Materials and Methods

This retrospective study was carried on 50 cases diagnosed as TNBC at the (NCI-CU) during the period from January 1st, 2012 till January 1st, 2015. The research was approved by the Institutional Review Board of NCI. Written informed consents were obtained from all patients. All the cases were diagnosed invasive duct carcinoma, with 4 cases showing medullary features in addition.

Personal and clinical data of cases were collected from pathology reports. Data regarding tumor stage, adjuvant chemotherapy regimen and follow up outcome were obtained from medical records. Excluded cases were those of distant metastasizing disease and those who received neoadjuvant therapy. Hematoxylin and Eosin (Hx andE) stained slides were reviewed regarding histologic grade according to guidelines proposed by (Elston and Ellis, 1991). Staging of tumors was carried out according to the American Joint Committee on Cancer (AJCC) TNM staging system of breast cancer, 7th edition (Edge and Compton, 2010). Immunostained slides for all cases were revised for their triple negativity status (ER, PR and HER-2/neu). Paraffin blocks were obtained and four µ sections were prepared for IHC against Ki-67 LI and 3µ sections were prepared for FISH analysis of TOP2A gene copy number and CEP17 status.

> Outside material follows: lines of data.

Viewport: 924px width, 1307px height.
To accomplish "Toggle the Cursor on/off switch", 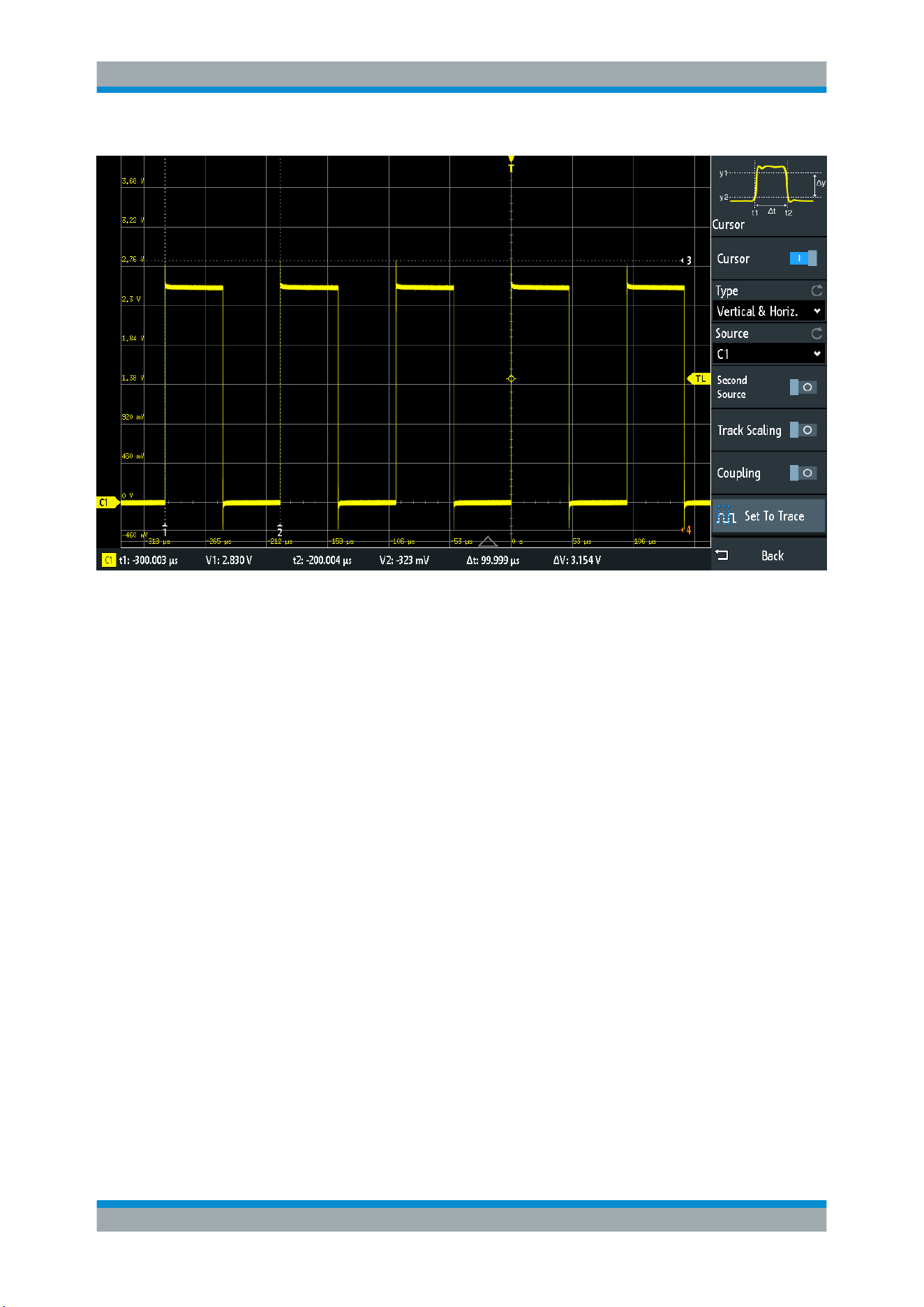I will click(803, 258).
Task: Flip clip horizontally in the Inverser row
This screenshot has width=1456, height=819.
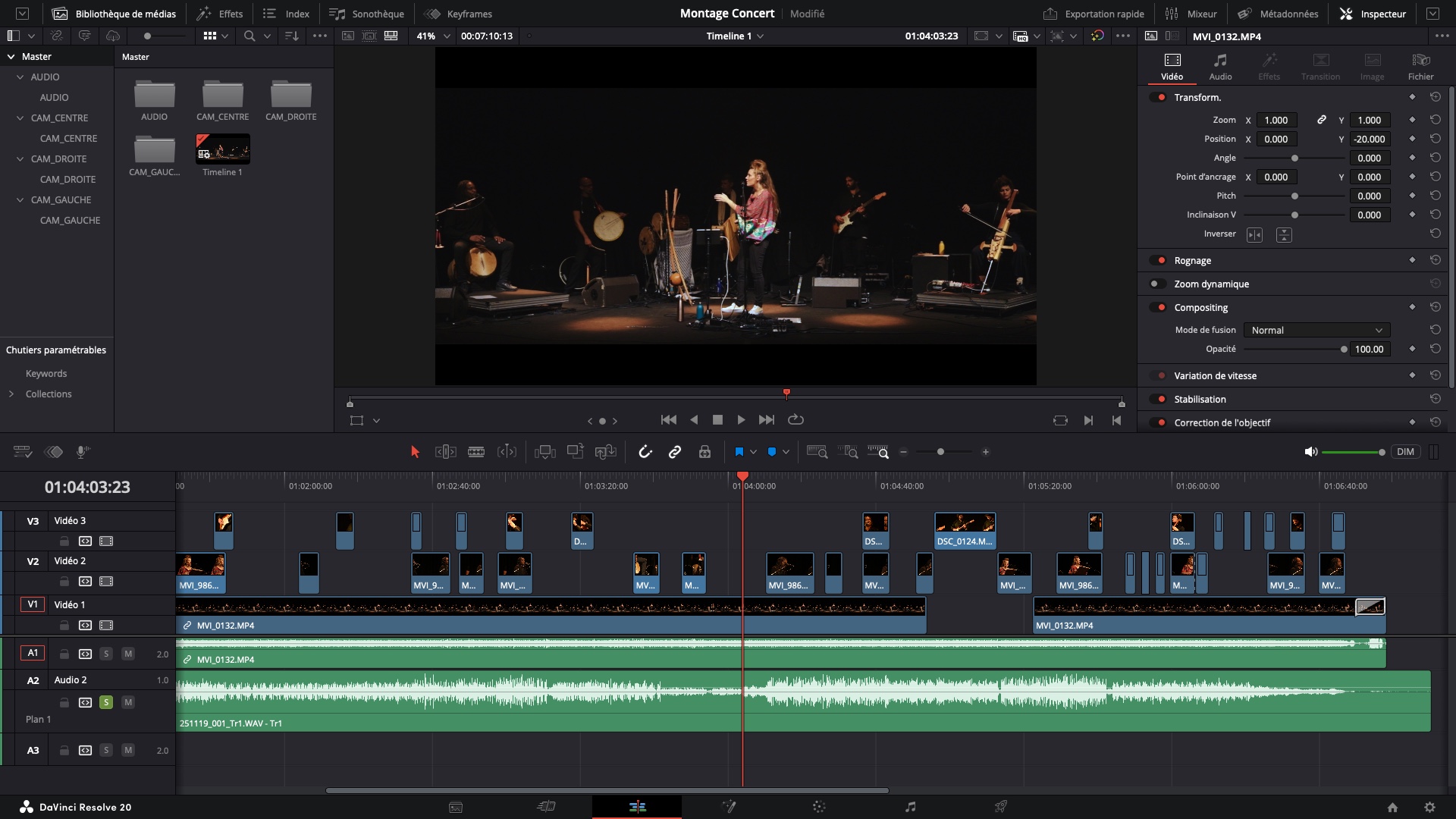Action: pos(1254,234)
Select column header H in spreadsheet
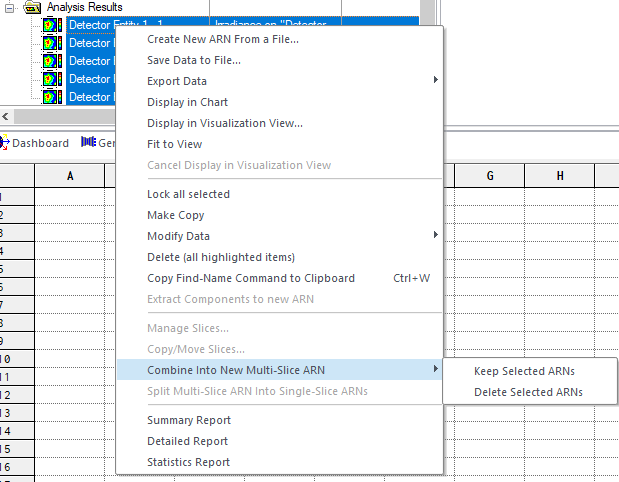This screenshot has width=619, height=482. pyautogui.click(x=559, y=176)
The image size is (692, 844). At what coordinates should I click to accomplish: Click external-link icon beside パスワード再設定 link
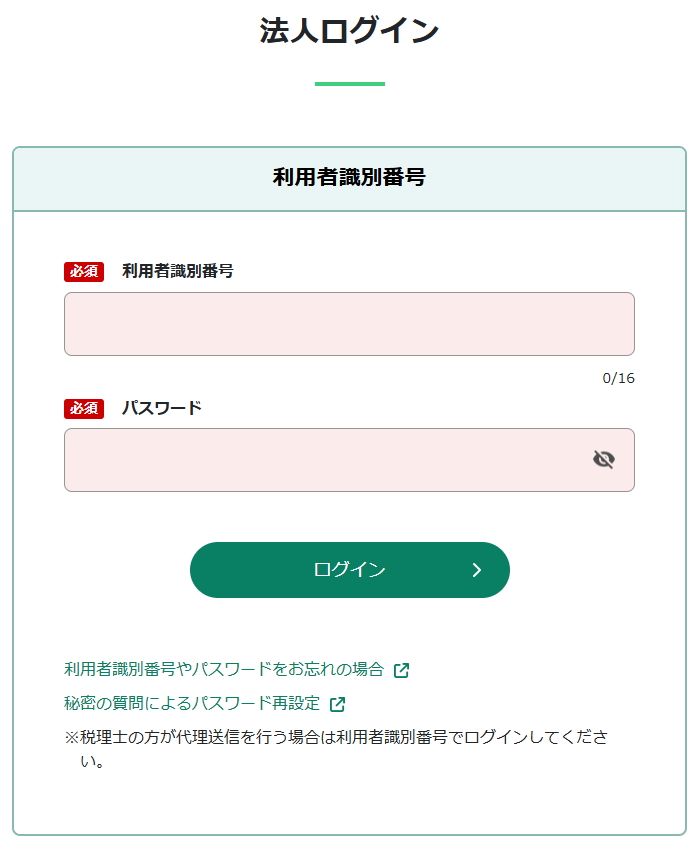(x=337, y=704)
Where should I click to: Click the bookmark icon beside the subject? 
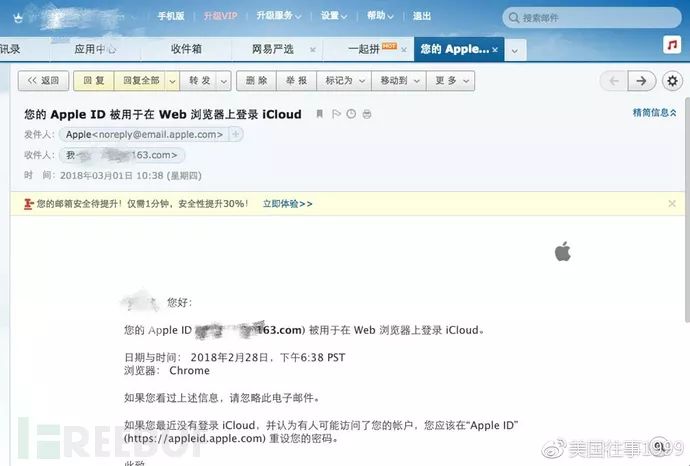[x=320, y=114]
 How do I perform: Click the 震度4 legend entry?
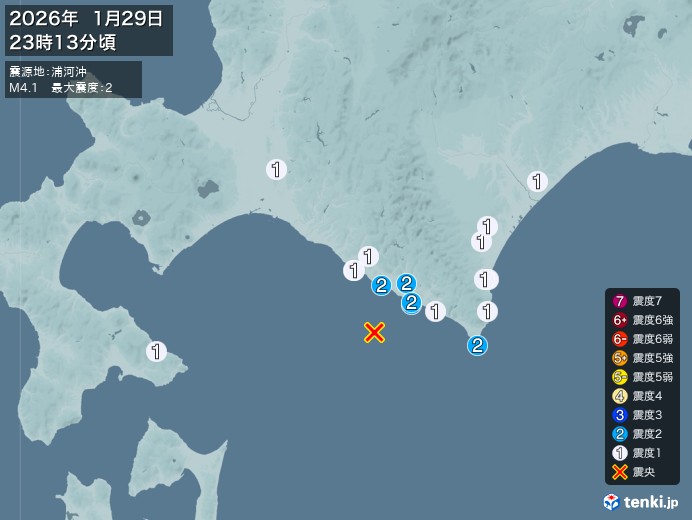(637, 396)
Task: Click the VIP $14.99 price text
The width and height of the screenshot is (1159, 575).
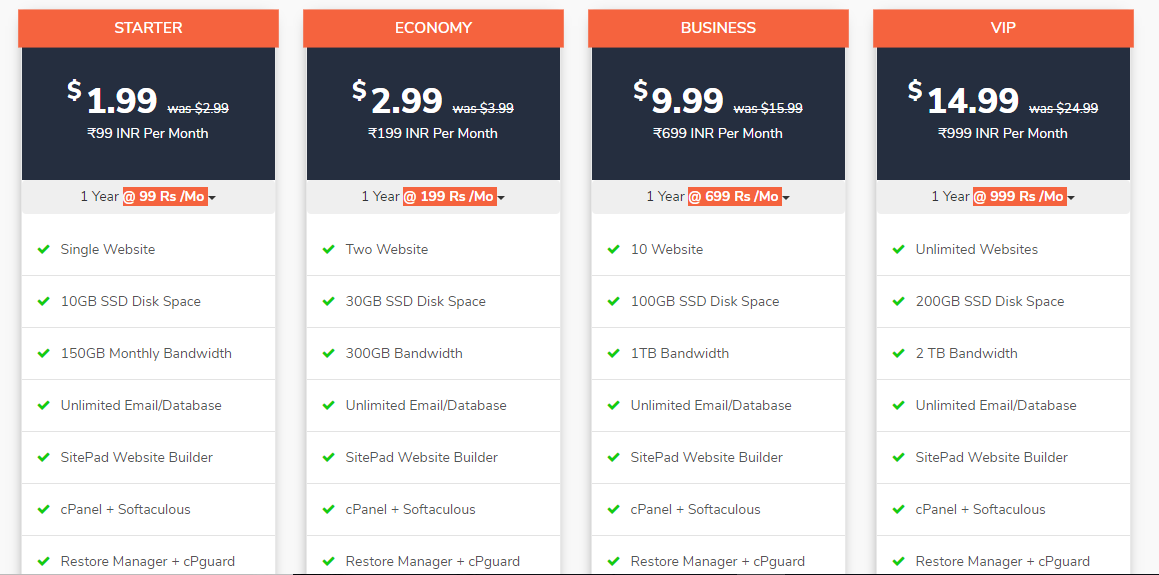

Immunostaining for assessment of proliferation status (Ki-67 LI): Immunostaining was done on Benchmark XT (Ventana) Autostainer. Instructions of protocols were followed. We have used Ki-67 (Ready to use, mouse monoclonal anti-human antibody, MIB-1 clone, DAKO- Denmark). The cases with KI-67 LI ≥20% were considered of high” Ki-67 status “as recommended by The 13th St Gallen International Breast Cancer Conference (2013) (Untch et al., 2013).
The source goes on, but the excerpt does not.